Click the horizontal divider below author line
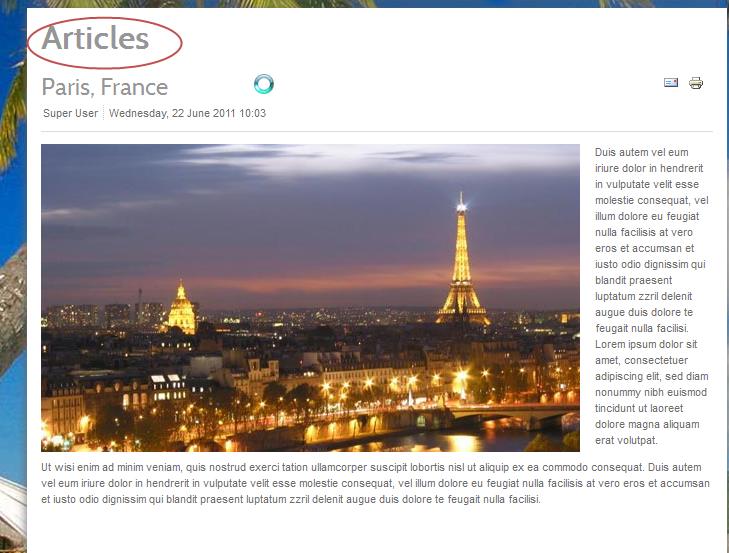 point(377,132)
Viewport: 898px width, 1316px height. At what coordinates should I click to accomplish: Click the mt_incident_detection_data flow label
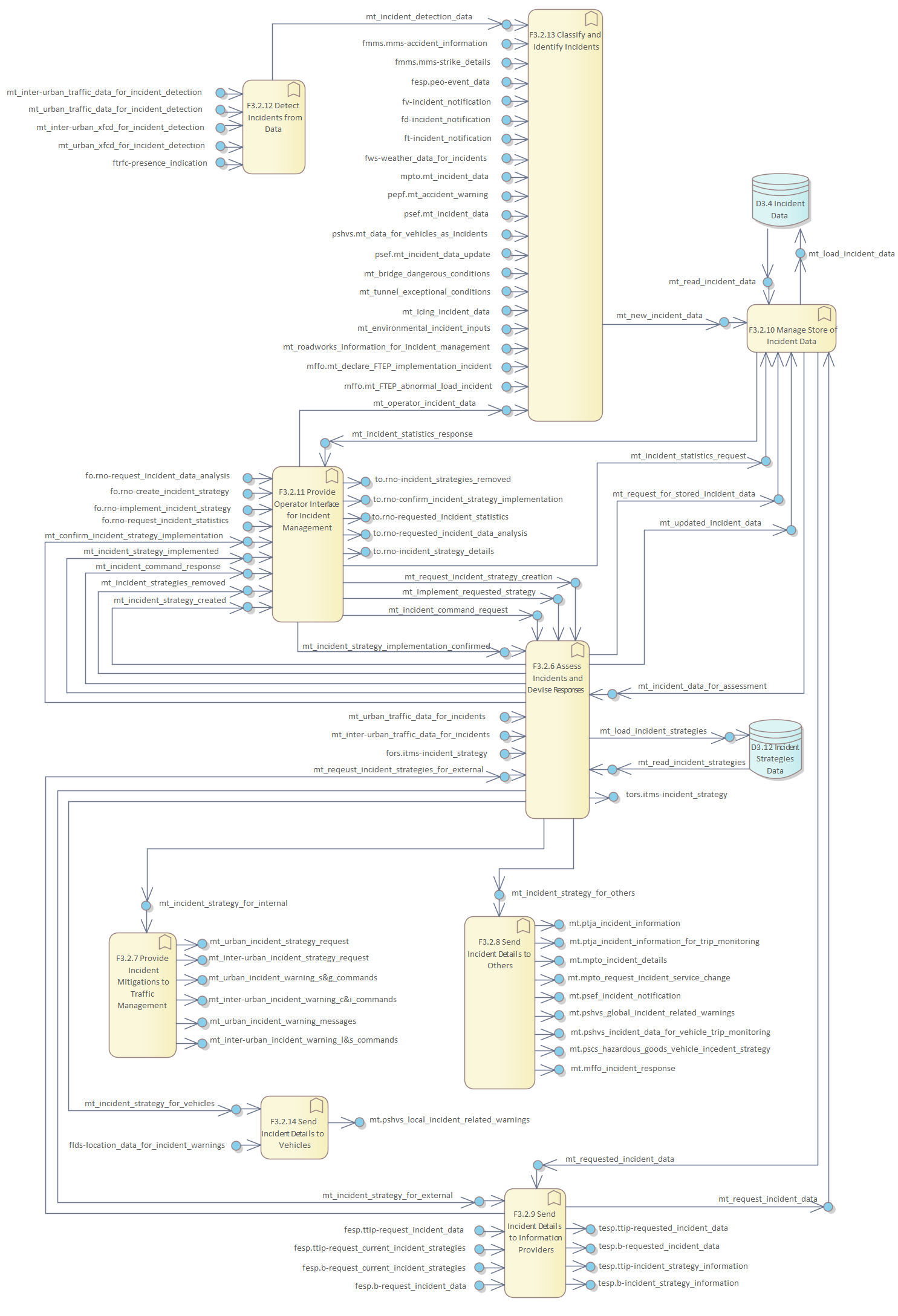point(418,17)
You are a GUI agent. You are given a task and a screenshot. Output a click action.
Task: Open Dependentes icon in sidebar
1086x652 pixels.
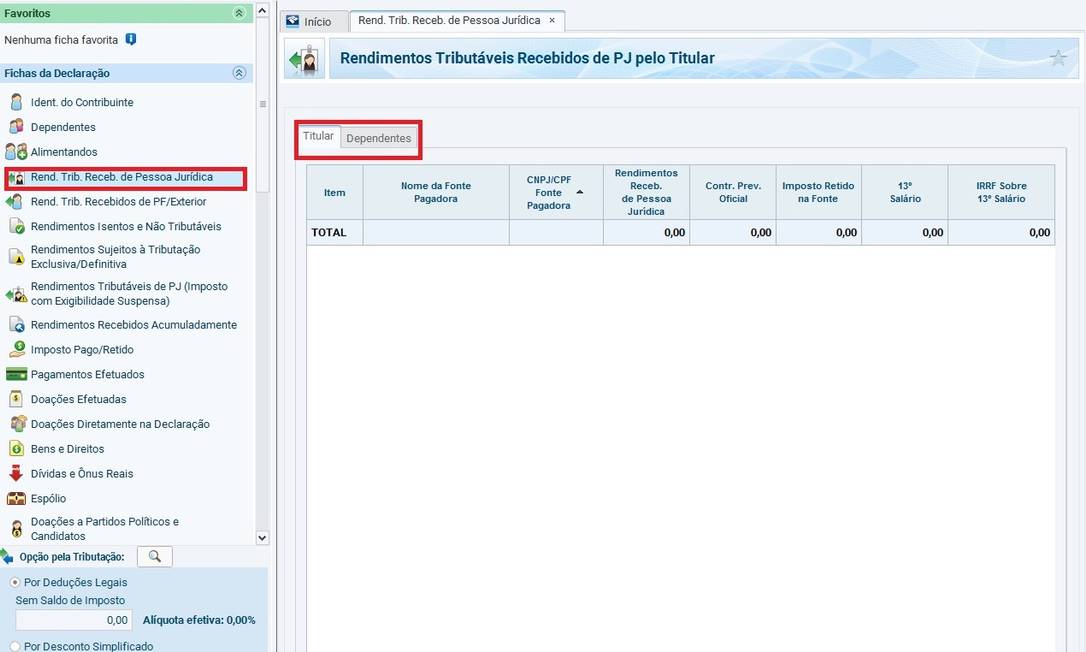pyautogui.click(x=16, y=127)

○ ○ ○ ○

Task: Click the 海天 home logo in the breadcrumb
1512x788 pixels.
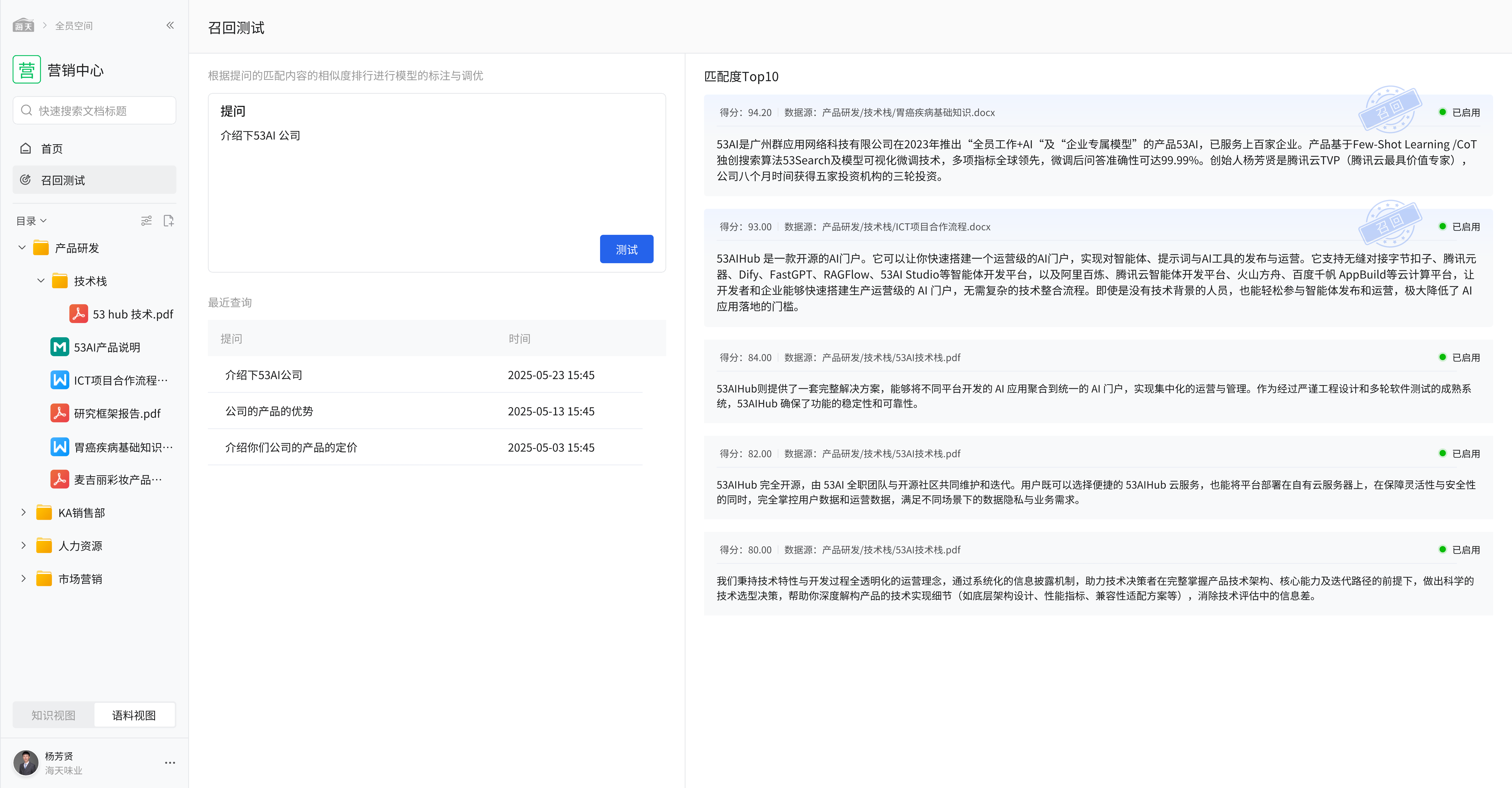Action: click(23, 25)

○ ○ ○ ○

The exercise: Please copy out the items verbatim, from the line containing "Click the horizontal" to the line containing "pyautogui.click(x=16, y=127)", both included, and omit the pictures.

Completed exercise:
Click the horizontal divider below author line
 point(377,132)
Viewport: 898px width, 1316px height. At what coordinates should I click to accomplish: Click the mt_incident_detection_data flow label
point(418,17)
You are a GUI agent. You are given a task and a screenshot. Output a click action.
Task: Open Dependentes icon in sidebar
1086x652 pixels.
pyautogui.click(x=16, y=127)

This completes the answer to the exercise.